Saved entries
※

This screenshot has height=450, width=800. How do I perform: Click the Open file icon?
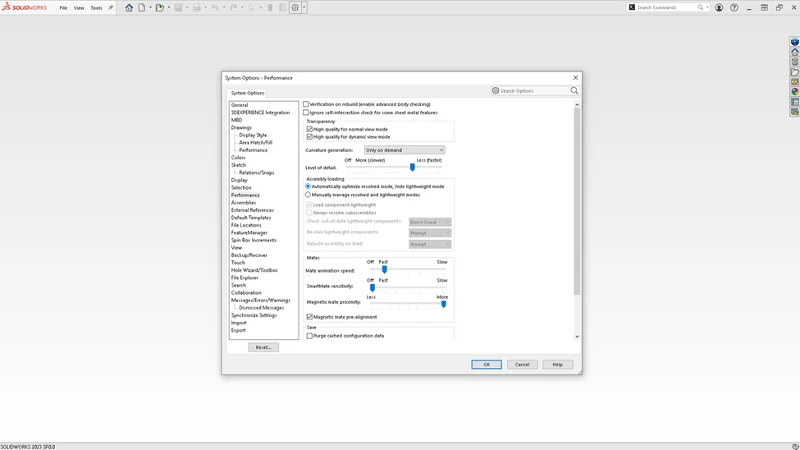pos(159,8)
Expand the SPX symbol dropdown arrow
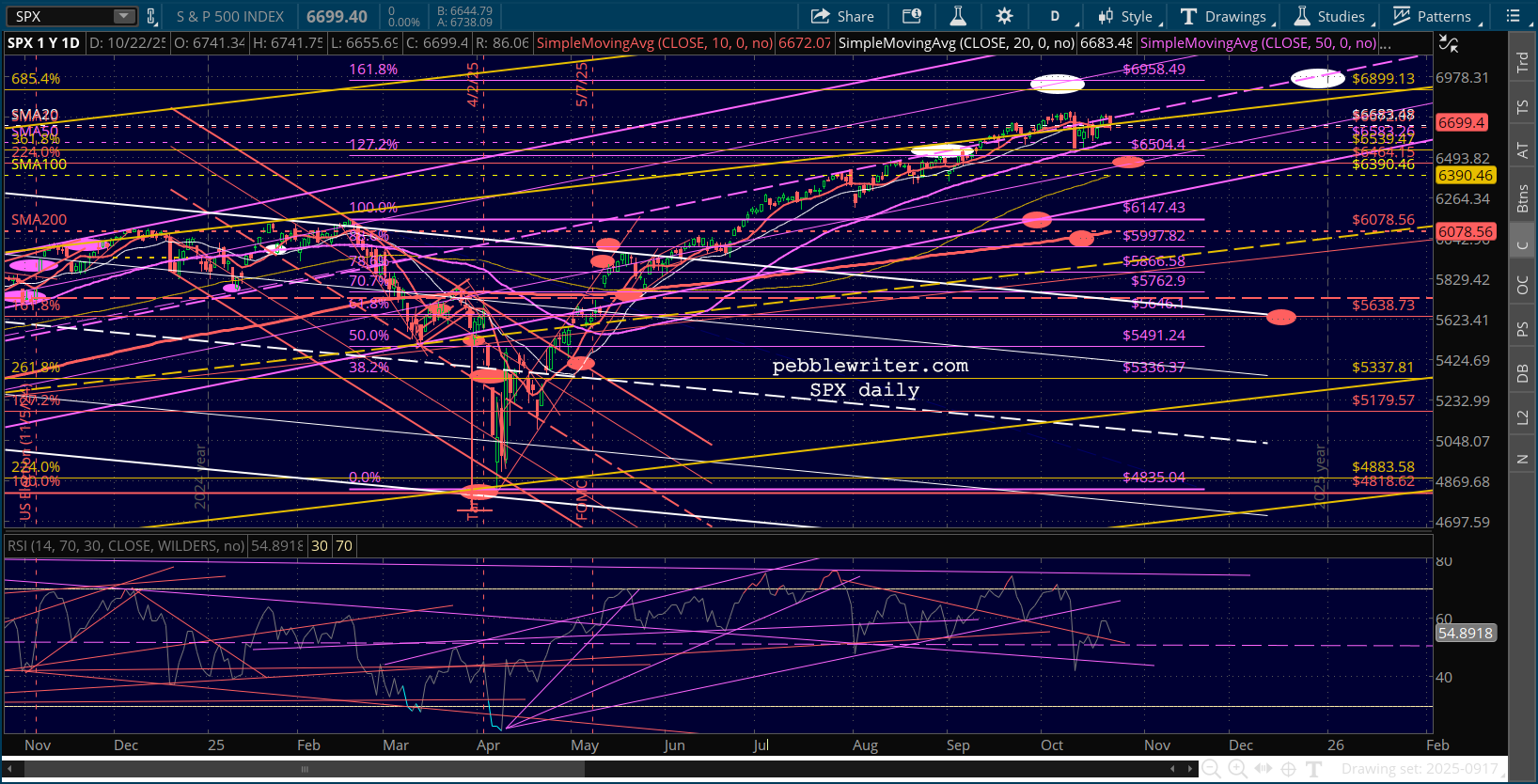This screenshot has width=1538, height=784. click(124, 16)
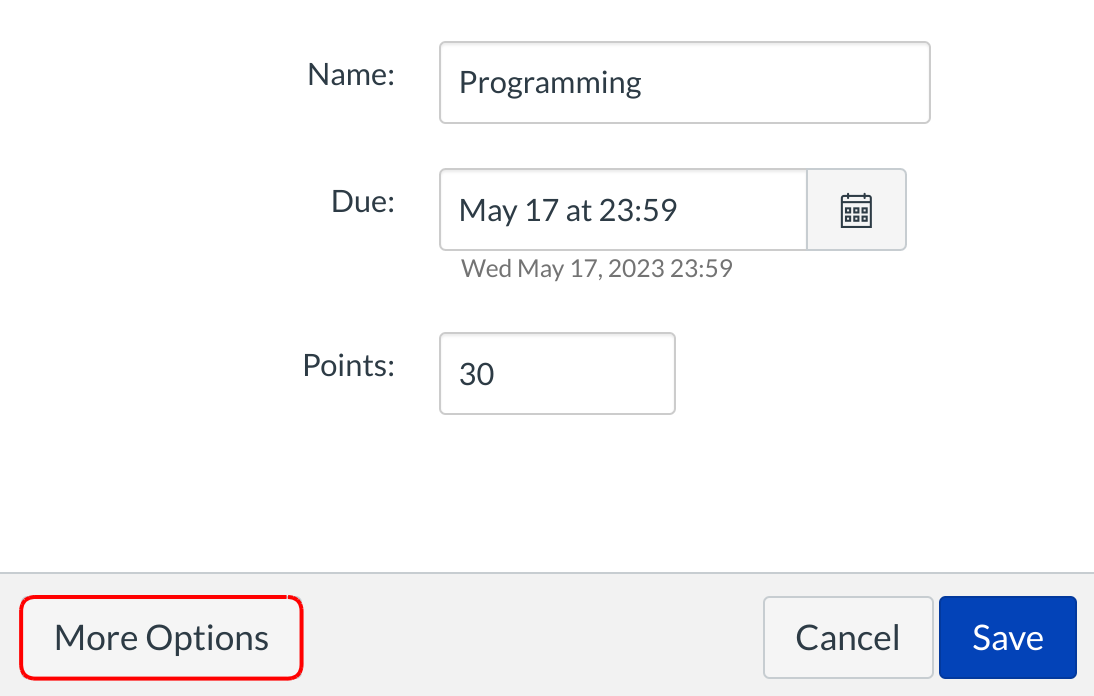Focus the Name text field
The image size is (1094, 696).
(684, 82)
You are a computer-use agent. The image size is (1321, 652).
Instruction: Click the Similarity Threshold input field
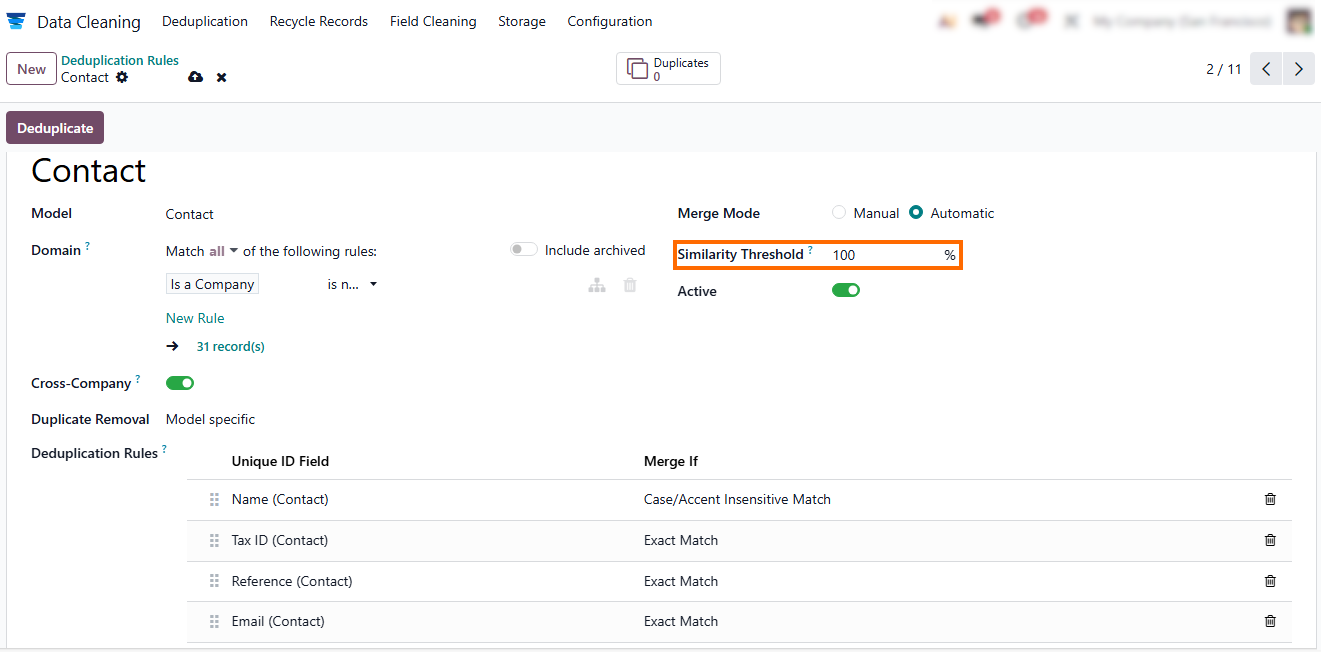(x=884, y=255)
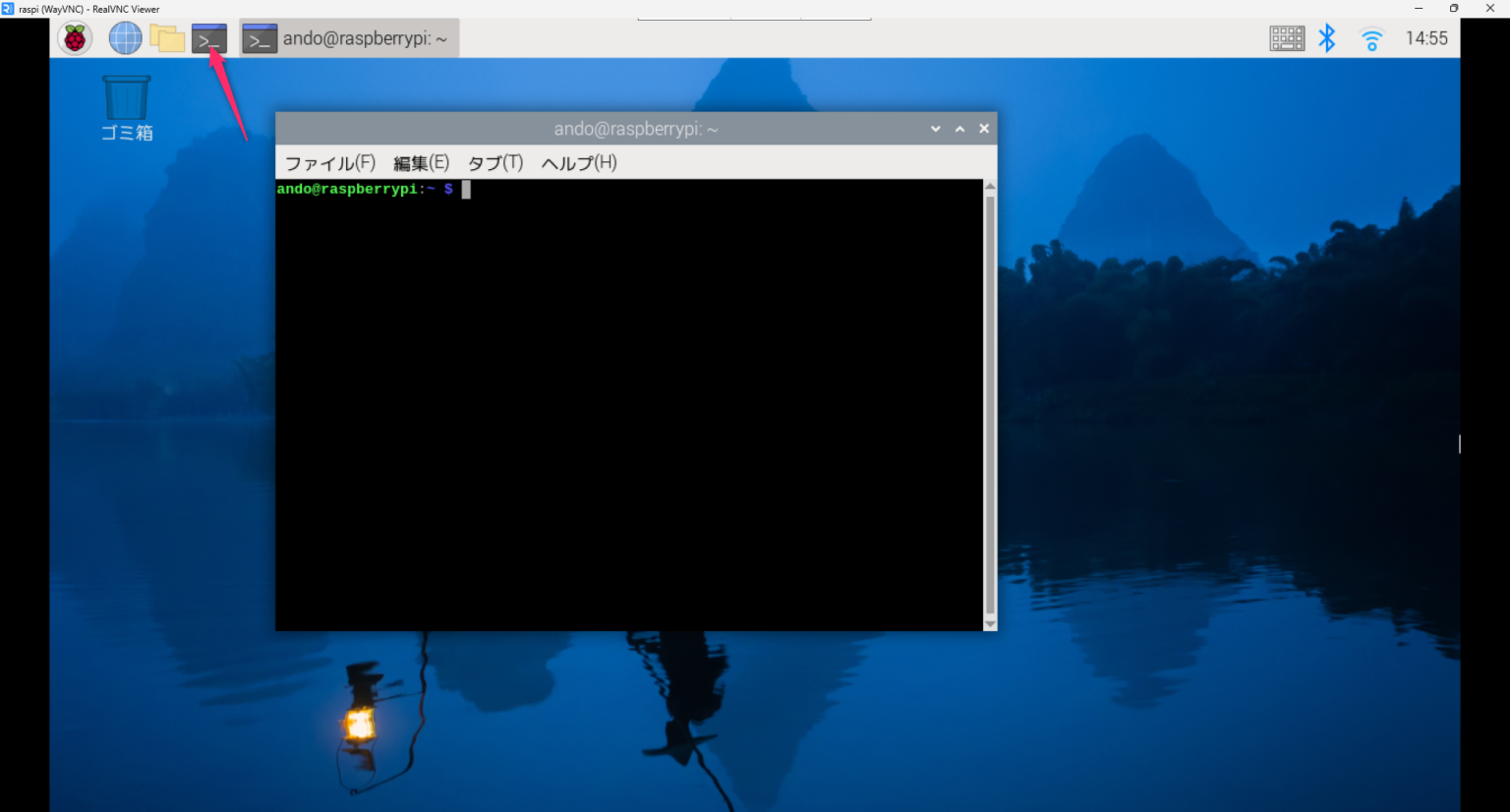Open the 編集(E) menu in the terminal

pyautogui.click(x=420, y=162)
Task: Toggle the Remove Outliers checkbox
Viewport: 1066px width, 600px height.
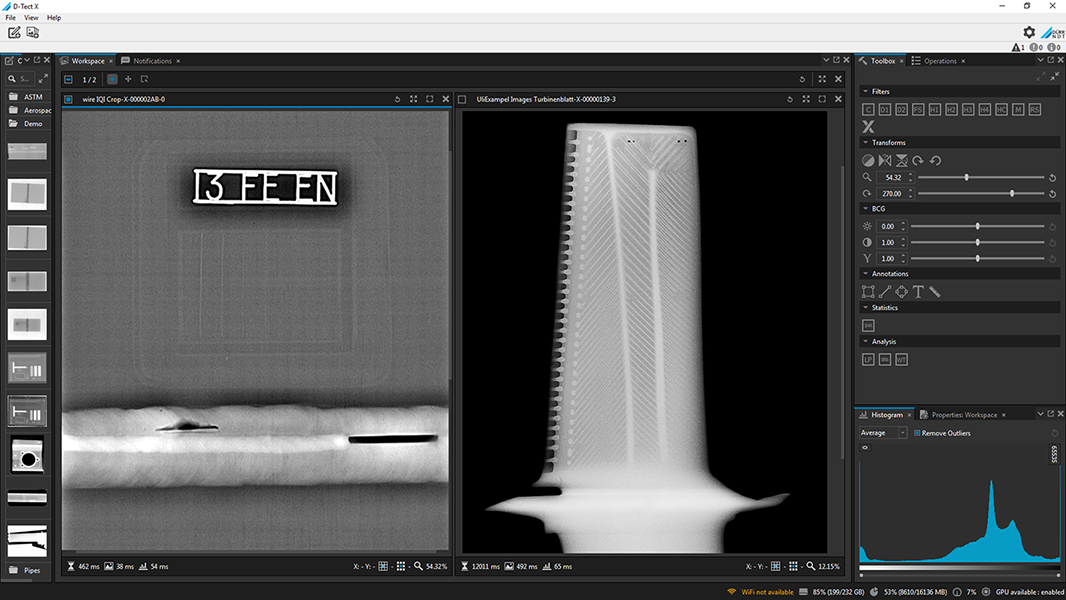Action: click(x=917, y=433)
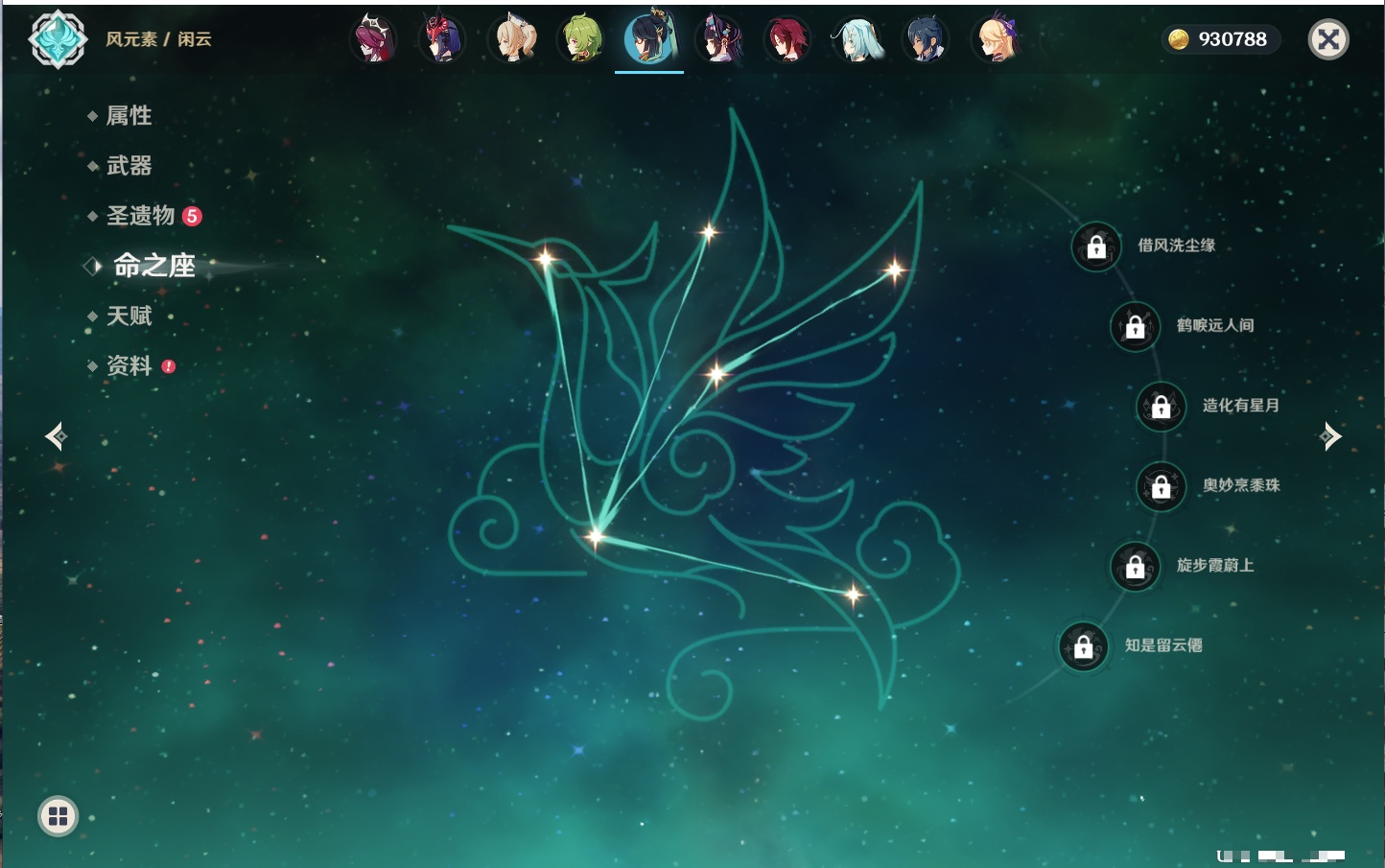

※

• Your instructions
When you copy the entries above, keep every word exactly and omit the images.

• Response below
This screenshot has height=450, width=800. How do I perform: Click the Open file icon?
pos(159,8)
Expand the SPX symbol dropdown arrow
This screenshot has width=1538, height=784. click(124, 16)
Focus the Name text field
The image size is (1094, 696).
(684, 82)
You are a computer-use agent. The image size is (1321, 652).
Instruction: Click the Similarity Threshold input field
(x=884, y=255)
Open the 編集(E) menu in the terminal

pyautogui.click(x=420, y=162)
Task: Toggle the Remove Outliers checkbox
Viewport: 1066px width, 600px height.
Action: click(x=917, y=433)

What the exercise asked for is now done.